## Task input
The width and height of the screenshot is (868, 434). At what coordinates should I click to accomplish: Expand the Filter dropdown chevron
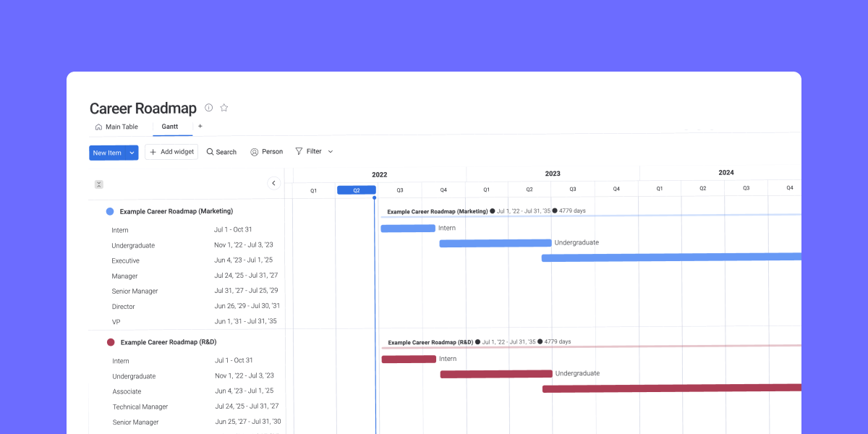click(x=331, y=151)
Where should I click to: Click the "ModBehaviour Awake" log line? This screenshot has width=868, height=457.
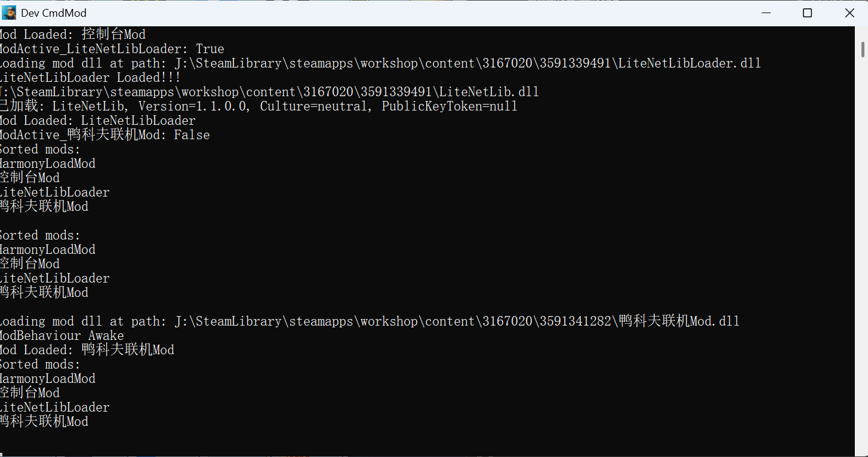[62, 336]

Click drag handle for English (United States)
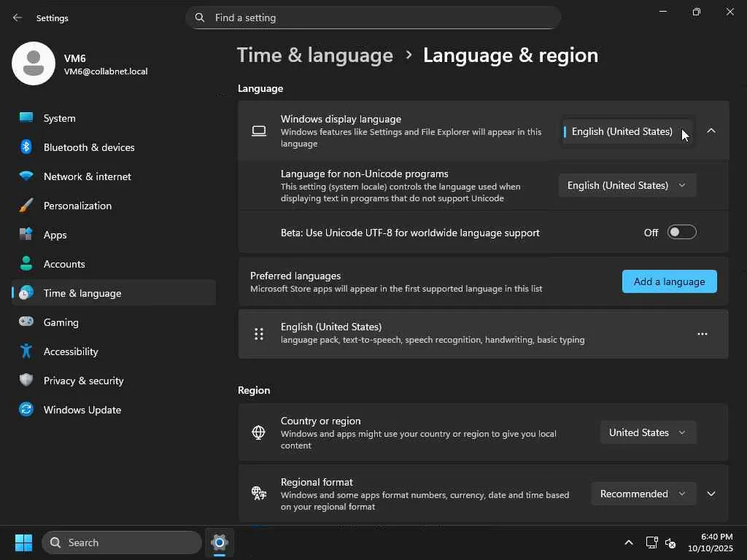point(259,334)
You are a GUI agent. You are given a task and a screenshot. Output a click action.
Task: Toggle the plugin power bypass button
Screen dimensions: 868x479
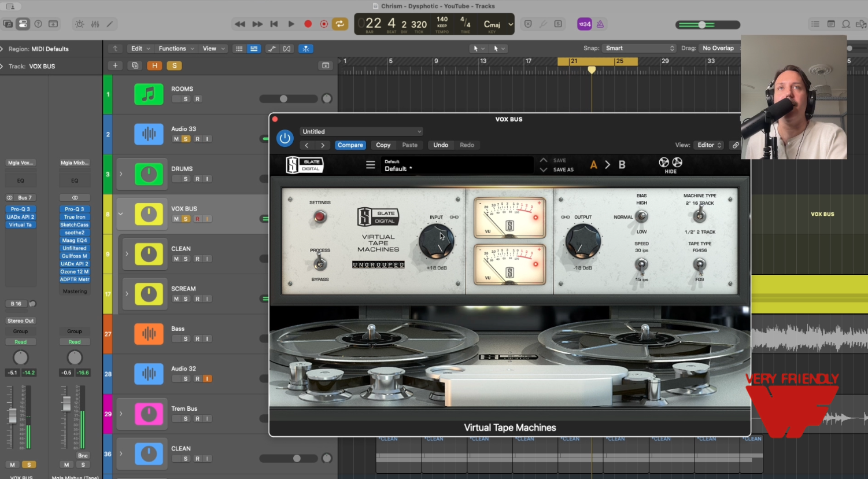285,138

## Problem details
Return an exact copy of the data above, apart from any pictures.

## Output for this exercise
The width and height of the screenshot is (868, 434). At what coordinates should I click to accomplish: Expand the Filter dropdown chevron
click(x=331, y=151)
Where should I click to: Click the "ModBehaviour Awake" log line? This screenshot has width=868, height=457.
[62, 336]

Click drag handle for English (United States)
point(259,334)
You are a GUI agent. You are given a task and a screenshot. Output a click action.
Task: Toggle the plugin power bypass button
Screen dimensions: 868x479
285,138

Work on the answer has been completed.